空气动力二阶核函数辨识方法
收稿日期: 2014-02-17
修回日期: 2014-05-05
网络出版日期: 2014-05-12
基金资助
国家自然科学基金(11102085); 江苏高校优势学科建设工程资助项目
Identification Method of Second-order Kernels in Aerodynamics
Received date: 2014-02-17
Revised date: 2014-05-05
Online published: 2014-05-12
Supported by
National Natural Science Foundation of China (11102085); Project Funded by the Priority Academic Program Development of Jiangsu Higher Education Institutions
采用截断三阶Volterra级数模型来研究空气动力二阶核函数的辨识问题,选取一簇正交化的切比雪夫多项式对二阶核函数进行参数化处理,并将非参数辨识问题转化成参数辨识问题.相比于其他方法,本文模型能有效降低对激励信号幅值的敏感程度,保证辨识出的核函数具有较好的保真度;只针对三阶Volterra降阶模型中的一阶、二阶核函数进行辨识,即可提升原系统一阶、二阶核函数的辨识精度,却不会显著增加辨识过程的工作量;参数化辨识方法属于整体性辨识,根据已有的部分数据对(输入、输出数据)就能完成系统辨识,且能达到较好的辨识精度,从而有效地减少了执行计算流体力学(CFD)代码程序的总次数,节约了大量的时间成本.算例表明,与目前流行的非参数化方法相比,本文提出的切比雪夫函数辨识方法,精度上达到预期要求,辨识过程消耗的CFD总时间量至少可降低一个数量级.

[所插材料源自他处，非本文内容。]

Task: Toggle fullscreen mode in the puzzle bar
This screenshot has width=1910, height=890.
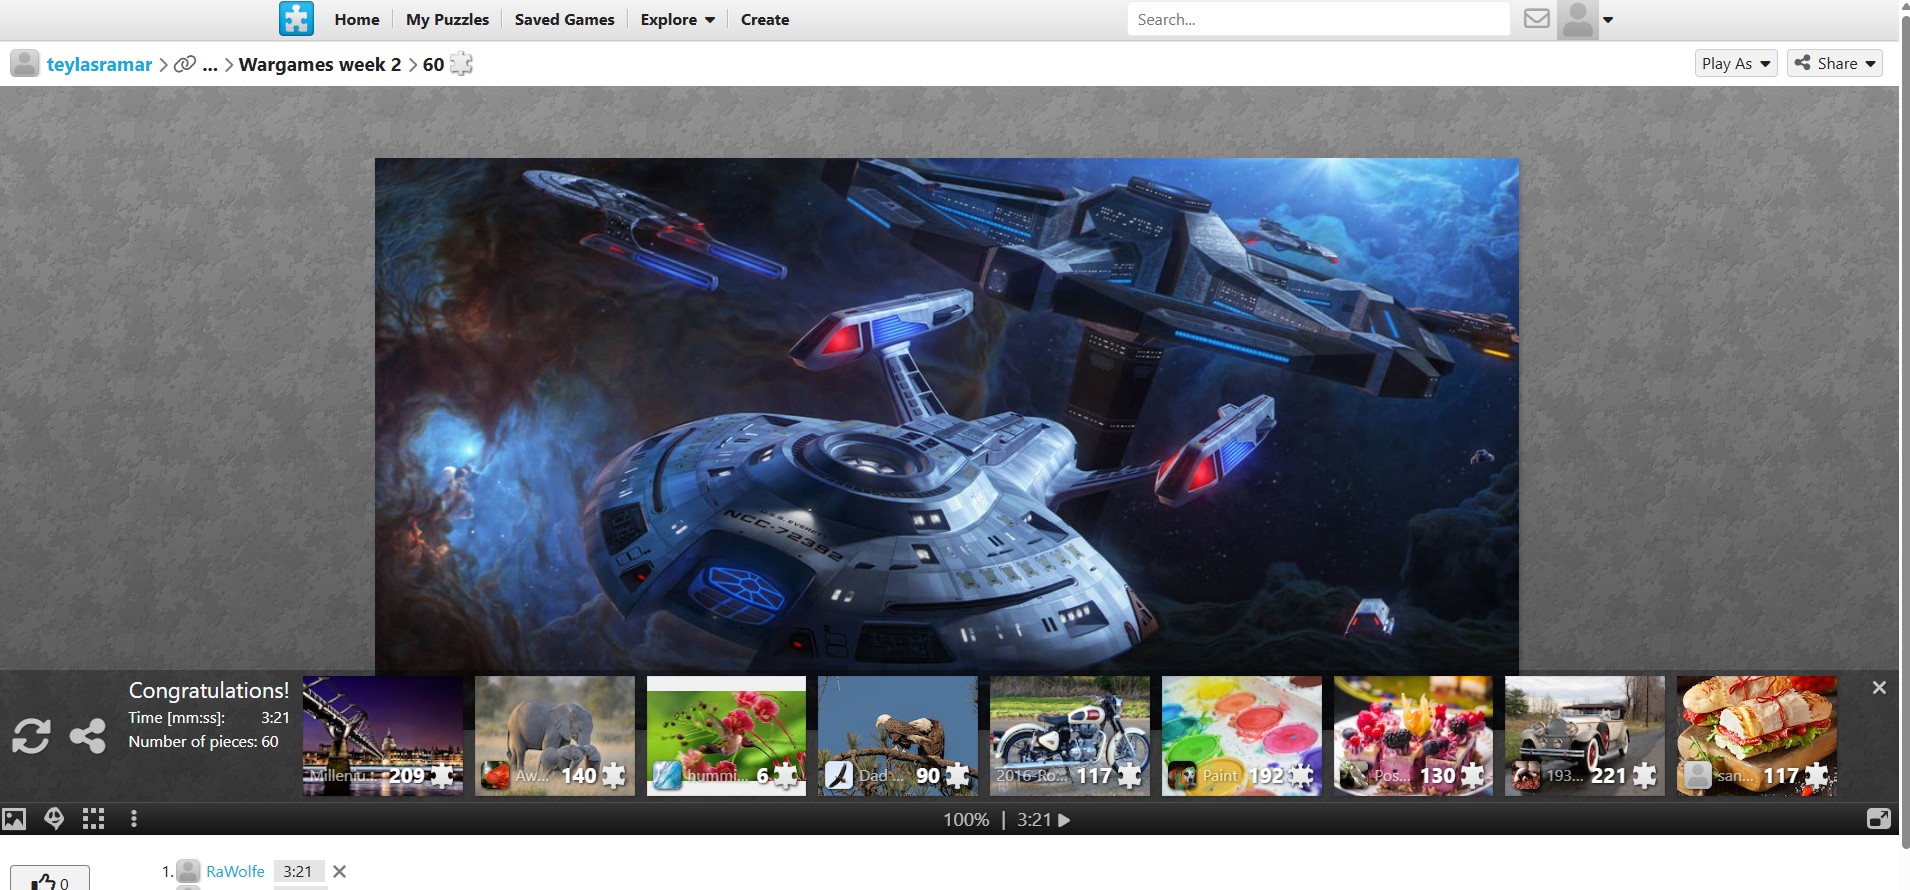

关键词: 系统辨识; Volterra 级数; 降阶模型; 切比雪夫展式方法; 参数化方法
王云海 , 韩景龙 , 张兵 , 员海玮 . 空气动力二阶核函数辨识方法[J]. 航空学报, 2014 , 35(11) : 2949 -2957 . DOI: 10.7527/S1000-6893.2014.0086
Based on the truncated third-order Volterra series model, this paper investigates the identification of second-order Volterra kernels in aerodynamics. In this model, the second-order Volterra kernels can be parameter treated by employing a cluster of Chebyshev orthogonal polynomials. And then the problem of non-parameter is converted to the problem of parameter. In comparison with other treatments, it has several advantages. First, it ensures that the second-order Volterra kernels can be identified with better fidelity due to the reduced signal amplitude sensitivity. Then, in this model, the accuracy of first- and second-order Volterra kernels can be improved and the third-order Volterra kernels do not need to be identified. That means the cost for identification is reasonable. Last, the proposed parametric methods treat the identification as a whole and the partial data is available to be used for identification. That means the total number of executing computational fluid dynamics (CFD) code can be reduced and the identification cost is highly time-saving. The numerical results show the efficiency and high accuracy compared to those non-parameter methods and the total amount of CFD time can be reduced by at least one order of magnitude.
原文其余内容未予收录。